Have you ever referred a BC patient to kinesiology, nutrition, or mental health services?

How do you explain the referral?

Have you encountered resistance from the patient?

Have you received feedback about the referral experience?

If not:

Have you provided advice to the patient regarding these services? If so, please describe.

Experience referring BC patients

How has your experience been in referring BC patients to kinesiology, nutrition, and mental health services?

Awareness and recognition

What signs or criteria do you consider when deciding to refer a patient to these services?

Is this based on experience, tools, protocols, etc.?

Are there clinical or socio demographic reasons to delay or avoid referrals?

Time and resources

Describe the operational and administrative process for referring patients.

What resources (human, physical, technological) are available for referrals?

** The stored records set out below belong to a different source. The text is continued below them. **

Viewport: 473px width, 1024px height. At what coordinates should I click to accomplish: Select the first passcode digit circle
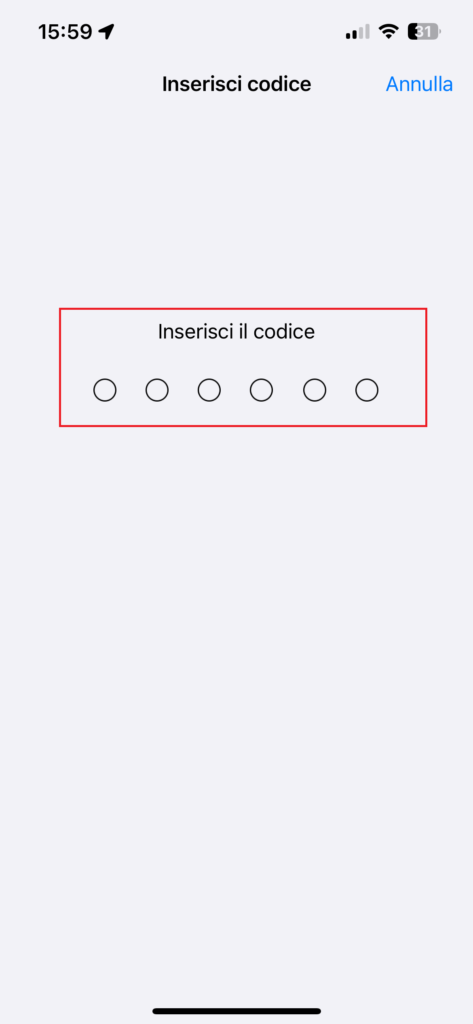coord(105,391)
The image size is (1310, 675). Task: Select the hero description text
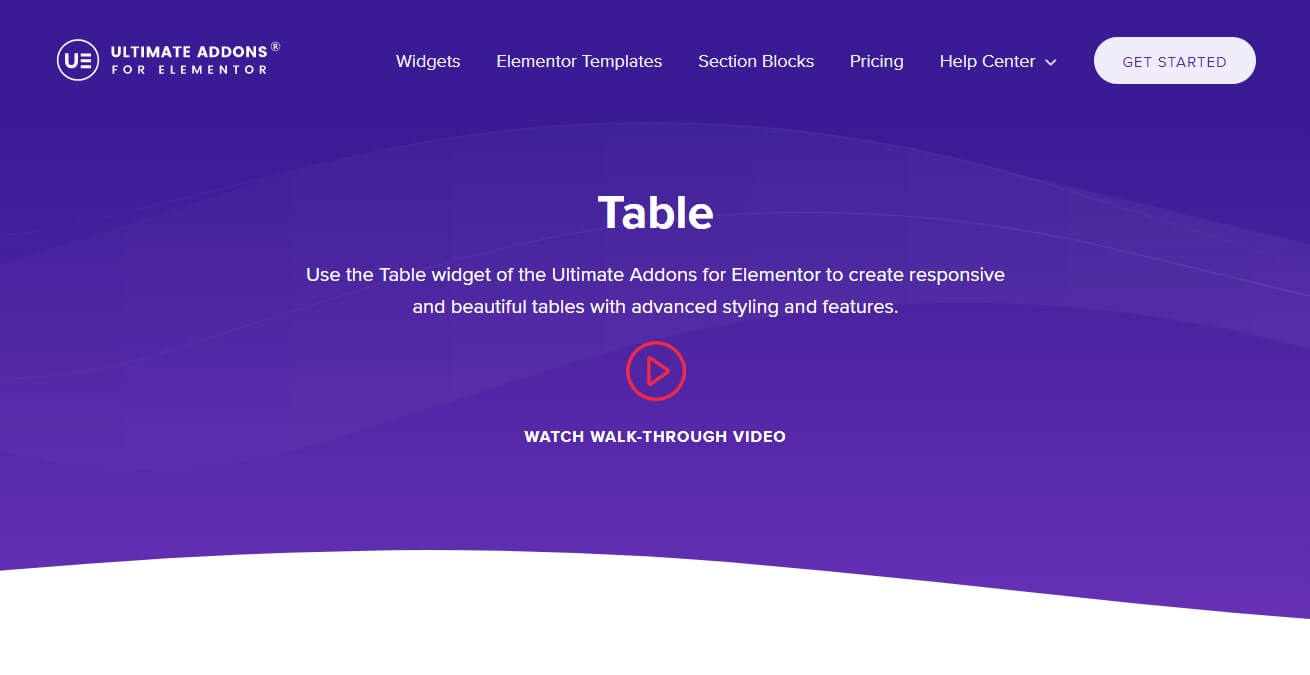[x=655, y=290]
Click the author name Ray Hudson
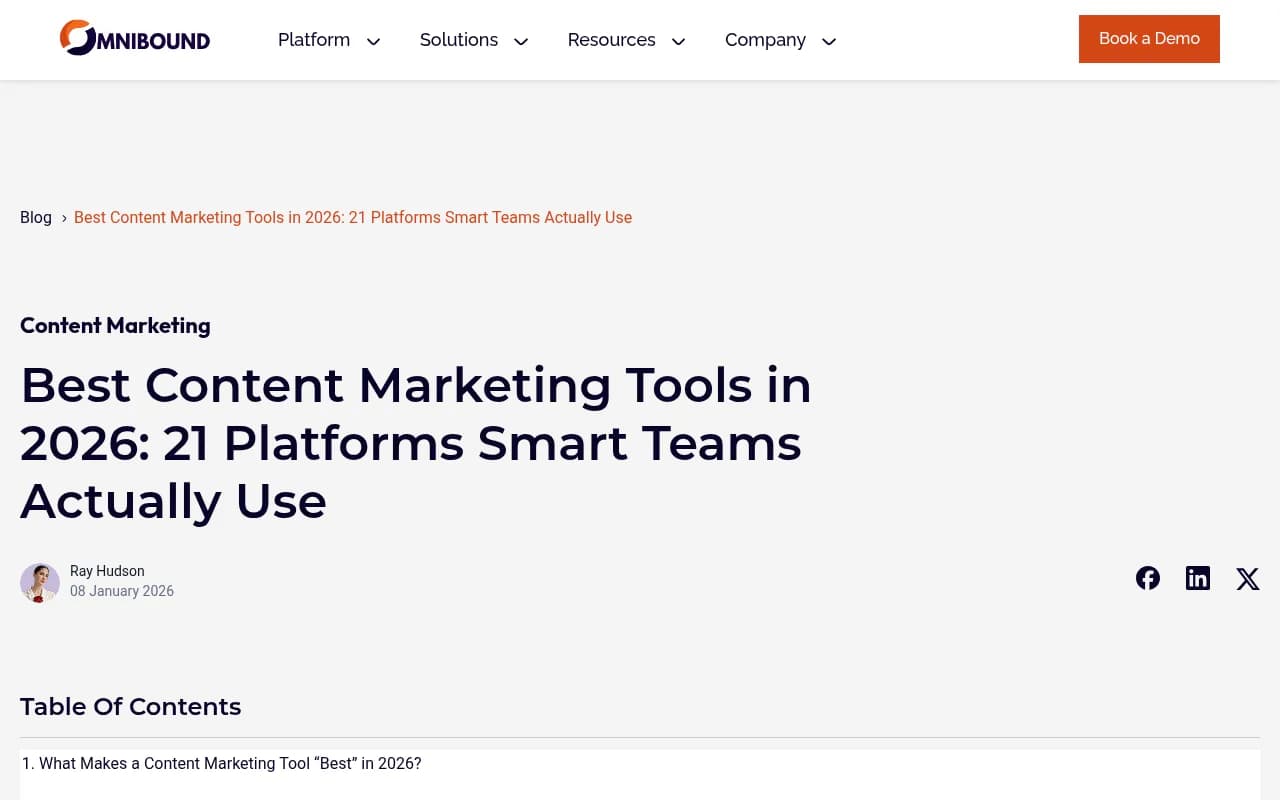The image size is (1280, 800). pos(107,571)
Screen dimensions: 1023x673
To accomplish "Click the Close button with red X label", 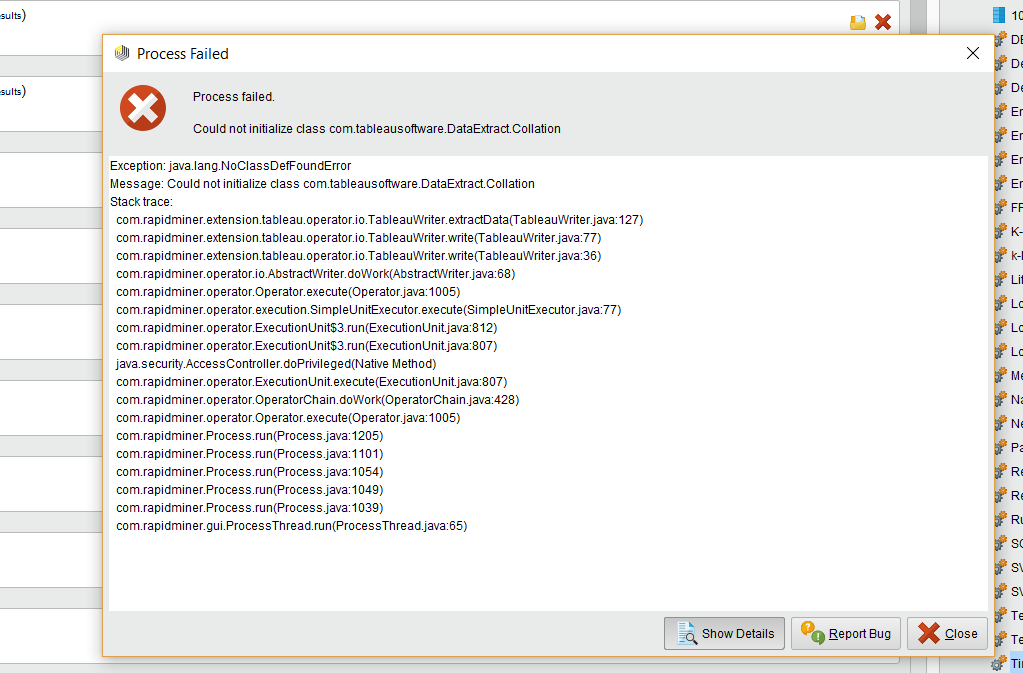I will pyautogui.click(x=946, y=633).

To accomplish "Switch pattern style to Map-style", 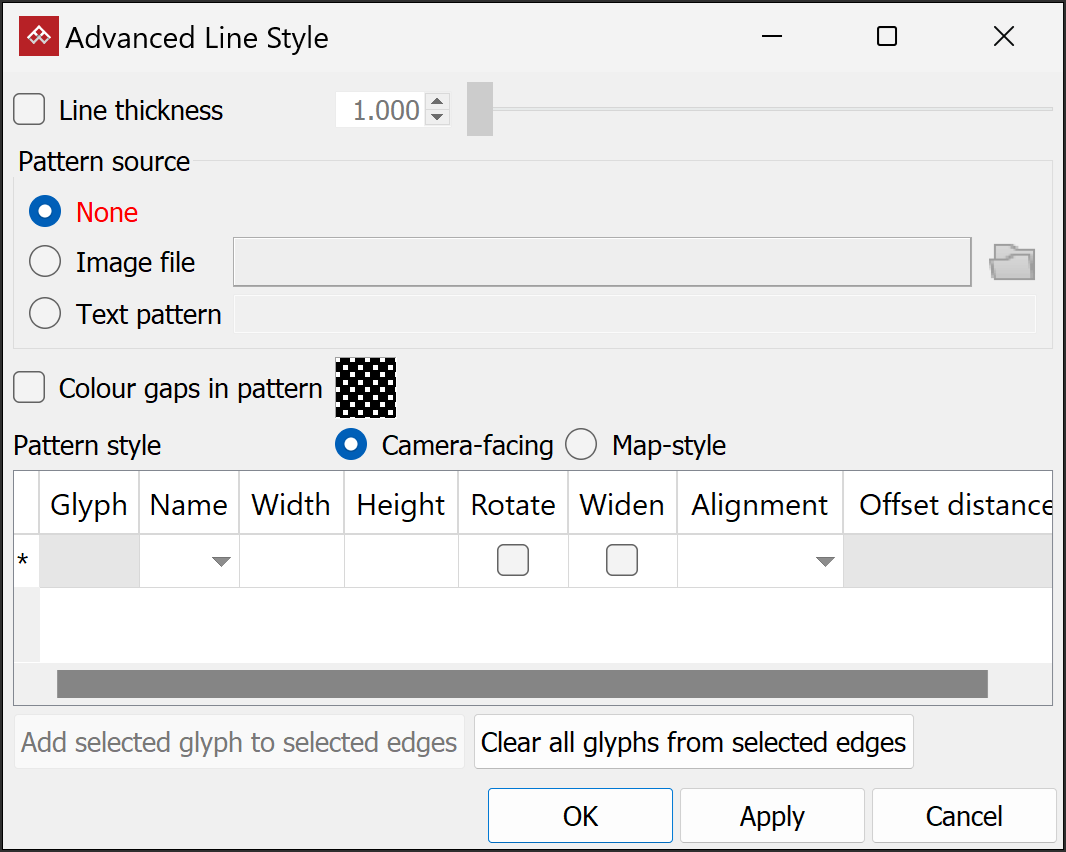I will pos(581,445).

Have you faced barriers in the referral process?

Beliefs

In your opinion, how would you rank these services by priority in BC care, and why?

What are the expected outcomes from each of these interventions for patients in treatment?

Professional experience and training

Have you received any training on when and how to refer patients to these services?

Interdisciplinary collaboration

How would you describe coordination with professionals in these services?

Have you faced challenges in interdisciplinary collaboration?

Referral model

If you could propose a referral model, what would it look like?

Alternative strategies

What alternative strategies do you recommend for ensuring patient access to these services?

Open question

Is there anything else you’d like to add that we haven’t addressed?